Signs of DVT can be surprisingly subtle
If a middle-aged woman walked into your ED and told you she felt as if something terrible was going to happen to her, but denied any other symptoms, what would you suspect?
"I took her to one of our critical rooms and while taking her there, she was giving me her daughter's phone number and asking me to call her immediately, because she wanted her there now," recalls Lois Nicholas, RN, an ED nurse at Baylor Medical Center of Irving (TX). "The woman died within an hour of a pulmonary embolism. She had no symptoms except anxiety."
Pulmonary embolism is a potentially life-threatening complication of a deep venous thrombosis (DVT), when a portion of the clot in the peripheral deep vein vessel breaks off and travels into the lungs, says Nicholas. "Ask the patient if they have any shortness of breath or chest pain," she says. "Some patients will verbalize a sense of impending doom or may exhibit a high level of anxiety that is relieved by administration of oxygen."
However, you also need to have a high index of suspicion for the patient who might have a DVT even if they have no clear symptoms. For example, Nicholas says patients might tell you they have "some shortness of breath, vague chest pain, or even a complaint only of anxiety that they cannot explain."

## Study questions
**A.** Answer these questions from the DVT article:
(i) Where does Lois Nicholas work, and in what role?
(ii) What did the woman in the critical room die of, and how soon?
(iii) According to Nicholas, what can relieve the high level of anxiety some patients show?
**B.** Extend the article on subtle signs of DVT with a few more sentences, starting right after its final sentence.
The items that come next are drawn from a separate source.

## Data for analysis
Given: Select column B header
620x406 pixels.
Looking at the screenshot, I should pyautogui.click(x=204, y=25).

==

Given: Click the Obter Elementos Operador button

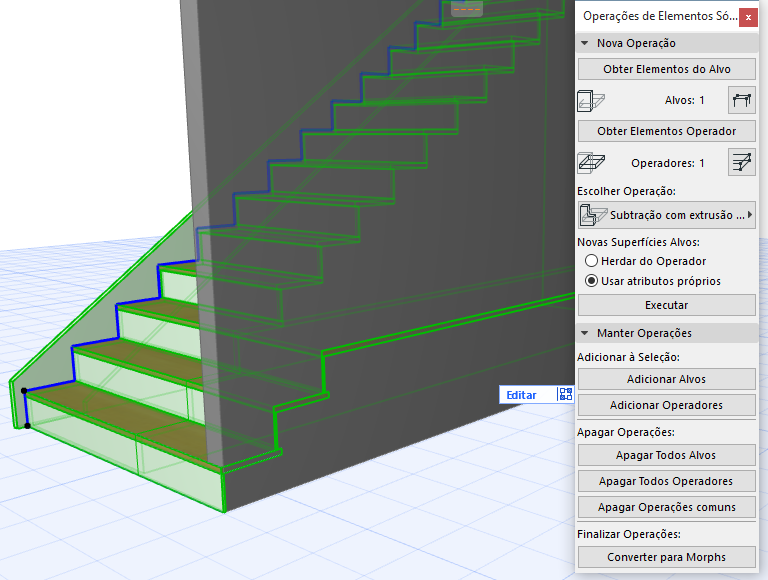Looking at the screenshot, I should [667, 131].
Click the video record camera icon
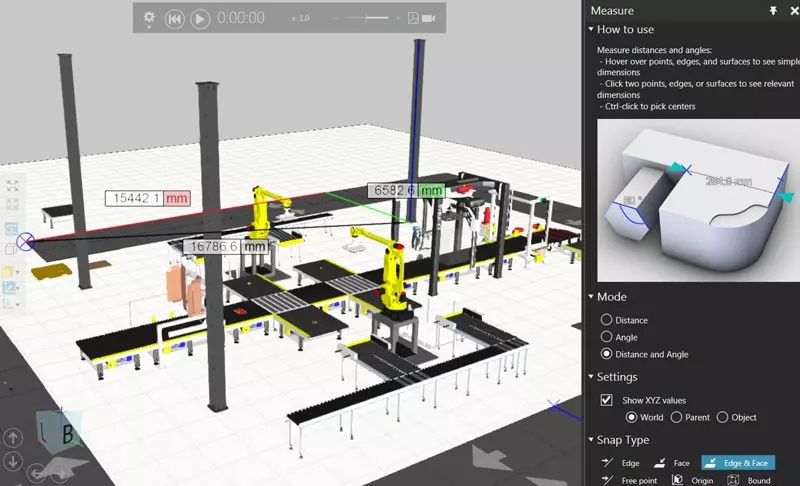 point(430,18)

## Responses for each task
**A.**
(i) She is an ED nurse at Baylor Medical Center of Irving (TX).
(ii) She died of a pulmonary embolism within an hour.
(iii) Administration of oxygen.

**B.**
A 32-year-old woman told triage nurses at EMH Regional Medical Center in Elyria, OH, that she was short of breath and that her right calf was swollen for the last three days. "She stated that the pain was worse when she tried to stand on her toe to get a glass out of the cupboard, so she came to the hospital," says Curran Krupar, RN, one of the ED nurses who cared for the patient. "Her only medication was birth control pills."
She was taken to a bed immediately, and a venous duplex was done, along with lab work and a chest CT, looking for a DVT and a pulmonary embolus in her lungs. "Both studies found a clot in her right calf and also in her right lung," says Krupar. "Due to the critical thinking on the nurse's part and asking the right questions, this patient had a high index of suspicion for a DVT and was moved into an ED bed immediately for treatment." The woman was discharged after four days in the hospital and went home on anticoagulation therapy.
Some signs of DVT are very subtle, such as mild pain or swelling, but these can be life-threatening. "Our ED sees a fair share of patient's with DVTs, and patients that are at risk for a DVT," says Krupar.